How Can Something as Innocent Looking as a Foxtail be so Dangerous to your Pet?


What exactly is a "foxtail" and why are they hazardous to your pet?

 A foxtail refers to a type of plant seed, from the foxtail weed. During the spring they sprout up, often in vacant lots, along the edges of grass lawns or wild fields. Superficially they have the appearance of a stalk of wheat.  From January until about March or early April, they are soft and green. In late spring, however, the seed heads begin to dry and the the danger begins, lasting throughout the summer until fall rains. The seeds of the drying or dried grasses detach from the plant and stick to a person's clothes or an animal's hair. They can easily become lodged between a dogs toes, in its ears, and in its eyes. Since the seeds are barbed like a fish hook they cannot reverse direction on their own and will continue to travel in random forward fashion until it comes up against something too dense for it to penetrate like bone.  In the case of an animal, a foxtail may travel around in a limb or in muscle or organ tissue for long distances and periods of time, leaving long, hollow tracts behind it, and then suddenly emerge through the skin if it happens to pass that way, always traveling head first.

Untreated Foxtails and the Ear Canal

The problems with foxtails left untreated in the ear canal of an animal is that it can travel down the ear canal and embed itself into the eardrum. This results in much shaking of the head, scratching at outer ear (pinna) and often a carrying of the head cocked to one side. This will usually require veterinary intervention at this point.

#### REQUIRED ACTIONS:
A - Decide whether each statement below agrees with the passage on foxtails and pets. Answer yes or no for each, and quote the words from the passage that decide it.
(i) Foxtails are soft and green from January until about March or early April.
(ii) A barbed foxtail seed can reverse direction on its own and work its way back out.
(iii) A foxtail left in an animal's ear canal can embed itself in the eardrum.
B - Extend the passage on foxtails and pets by writing what follows its final sentence.

#### RECORD SET:

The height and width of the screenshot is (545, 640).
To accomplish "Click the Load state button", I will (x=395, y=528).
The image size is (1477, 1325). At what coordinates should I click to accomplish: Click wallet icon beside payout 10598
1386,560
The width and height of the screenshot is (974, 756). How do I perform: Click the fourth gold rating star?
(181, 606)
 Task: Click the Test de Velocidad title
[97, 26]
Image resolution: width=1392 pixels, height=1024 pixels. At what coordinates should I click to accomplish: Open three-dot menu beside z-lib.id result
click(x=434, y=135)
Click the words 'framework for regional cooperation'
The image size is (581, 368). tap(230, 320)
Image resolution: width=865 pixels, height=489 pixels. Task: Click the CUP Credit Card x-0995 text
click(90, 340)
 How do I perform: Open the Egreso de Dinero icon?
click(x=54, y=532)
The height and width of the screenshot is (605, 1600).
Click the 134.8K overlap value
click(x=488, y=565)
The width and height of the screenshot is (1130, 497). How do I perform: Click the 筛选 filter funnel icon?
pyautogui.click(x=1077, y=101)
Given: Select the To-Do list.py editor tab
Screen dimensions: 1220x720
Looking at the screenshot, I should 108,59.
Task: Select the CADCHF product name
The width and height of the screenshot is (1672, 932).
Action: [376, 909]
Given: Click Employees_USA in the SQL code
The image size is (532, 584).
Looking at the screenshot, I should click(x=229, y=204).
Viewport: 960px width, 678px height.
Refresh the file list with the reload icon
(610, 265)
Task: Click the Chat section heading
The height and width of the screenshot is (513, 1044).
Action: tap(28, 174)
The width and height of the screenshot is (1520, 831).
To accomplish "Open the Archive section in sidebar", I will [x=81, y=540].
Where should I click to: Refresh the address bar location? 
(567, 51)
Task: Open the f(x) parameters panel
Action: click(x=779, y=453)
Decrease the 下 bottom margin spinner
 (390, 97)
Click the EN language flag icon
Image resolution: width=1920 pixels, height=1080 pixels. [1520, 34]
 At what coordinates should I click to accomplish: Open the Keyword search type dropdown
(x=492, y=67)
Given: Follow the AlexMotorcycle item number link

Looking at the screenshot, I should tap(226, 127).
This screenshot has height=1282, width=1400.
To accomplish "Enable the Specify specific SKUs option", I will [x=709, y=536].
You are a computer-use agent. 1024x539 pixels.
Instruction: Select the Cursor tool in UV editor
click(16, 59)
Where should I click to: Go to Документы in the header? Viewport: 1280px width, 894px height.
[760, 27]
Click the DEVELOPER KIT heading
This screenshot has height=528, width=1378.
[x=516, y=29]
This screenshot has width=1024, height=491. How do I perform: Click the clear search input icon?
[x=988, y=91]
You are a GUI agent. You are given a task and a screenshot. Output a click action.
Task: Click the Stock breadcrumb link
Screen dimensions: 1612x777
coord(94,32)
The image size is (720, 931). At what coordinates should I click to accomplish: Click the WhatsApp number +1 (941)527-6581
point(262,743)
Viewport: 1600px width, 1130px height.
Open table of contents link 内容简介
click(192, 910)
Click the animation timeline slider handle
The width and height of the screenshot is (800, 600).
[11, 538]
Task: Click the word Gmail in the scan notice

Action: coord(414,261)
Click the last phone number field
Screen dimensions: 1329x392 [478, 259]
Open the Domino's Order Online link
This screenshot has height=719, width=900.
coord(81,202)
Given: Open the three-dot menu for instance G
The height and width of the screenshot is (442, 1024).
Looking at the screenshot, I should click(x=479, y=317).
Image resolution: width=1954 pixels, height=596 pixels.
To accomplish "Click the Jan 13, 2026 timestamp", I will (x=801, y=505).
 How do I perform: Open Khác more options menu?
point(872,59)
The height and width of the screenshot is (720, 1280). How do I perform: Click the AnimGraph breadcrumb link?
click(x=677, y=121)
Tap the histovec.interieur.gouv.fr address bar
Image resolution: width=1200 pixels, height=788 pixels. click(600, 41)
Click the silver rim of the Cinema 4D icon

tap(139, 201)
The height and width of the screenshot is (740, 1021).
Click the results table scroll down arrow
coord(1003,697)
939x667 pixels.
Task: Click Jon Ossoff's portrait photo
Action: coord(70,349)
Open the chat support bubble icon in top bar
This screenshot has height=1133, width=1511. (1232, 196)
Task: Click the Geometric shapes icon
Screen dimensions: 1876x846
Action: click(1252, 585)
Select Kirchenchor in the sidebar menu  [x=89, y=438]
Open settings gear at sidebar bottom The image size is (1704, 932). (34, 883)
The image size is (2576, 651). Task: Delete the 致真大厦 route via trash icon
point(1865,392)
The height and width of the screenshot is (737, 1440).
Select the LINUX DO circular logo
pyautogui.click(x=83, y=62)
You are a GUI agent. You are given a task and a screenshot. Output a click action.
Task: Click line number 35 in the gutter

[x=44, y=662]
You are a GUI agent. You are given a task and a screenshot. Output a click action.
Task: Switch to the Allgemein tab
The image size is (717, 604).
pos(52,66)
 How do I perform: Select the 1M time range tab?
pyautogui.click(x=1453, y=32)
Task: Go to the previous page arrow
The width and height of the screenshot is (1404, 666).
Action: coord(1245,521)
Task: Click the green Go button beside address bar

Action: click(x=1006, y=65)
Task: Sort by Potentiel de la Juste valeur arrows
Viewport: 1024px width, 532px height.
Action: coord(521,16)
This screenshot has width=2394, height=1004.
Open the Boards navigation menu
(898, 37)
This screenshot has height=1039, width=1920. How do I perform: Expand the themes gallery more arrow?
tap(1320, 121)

#### RESPONSE LIST:
A -
(i) Yes: "From January until about March or early April, they are soft and green."
(ii) No: "Since the seeds are barbed like a fish hook they cannot reverse direction on their own"
(iii) Yes: "it can travel down the ear canal and embed itself into the eardrum."

B -
The veterinarian will usually examine both ears with an otoscope, to locate all hidden offenders, and then will use an alligator forceps passed into the ear alongside the otoscope to extract the foxtail.  In some cases sedation of the dog will be required to reduce the possibility of puncturing the eardrum with the forceps if the dog jerks at the wrong moment.  

Foxtail Extraction

With a calm dog, many experienced vets will attempt the extraction without drugs.  The vet will recheck the ear after the foxtail is removed, to make certain that more than one wasn't present (often there are several, sometimes in both ears) and then instill Panalog or other antibiotic ointment to prevent the occurrence of infection as a result of the mechanical irritation caused by the foxtail combined with any foreign organisms that might have been on it.  Usually the owner is advised to instill medication in the ear for the next several days.  

Foxtails up the nose can be even more dangerous.  If he gets lucky, the dog will sneeze a few times and that will be the end of it.  His nose may bleed, but if all appears quiet within 15-30 minutes, he's probably gotten rid of it...hopefully by sneezing it out.  If he continues to sneeze, paws at his nose, is very uncomfortable, and has repeated episodes of nasal bleeding, the darn thing is probably stuck somewhere in his nasal passages and will require extraction by a vet.  Very rare is the dog that will lie quietly while the vet pushes an alligator forceps 3 or 4 inches up his nose!  Most of the time the dog will have to be sedated to remove a foxtail from the nose 

You should be aware that most uses of the alligator forceps consist of blind probing and groping.  This invaluable instrument extends a vet's reach but not his vision, except in combination with an otoscope in ear examinations, where blind probing would lead to certain rupture of the eardrum.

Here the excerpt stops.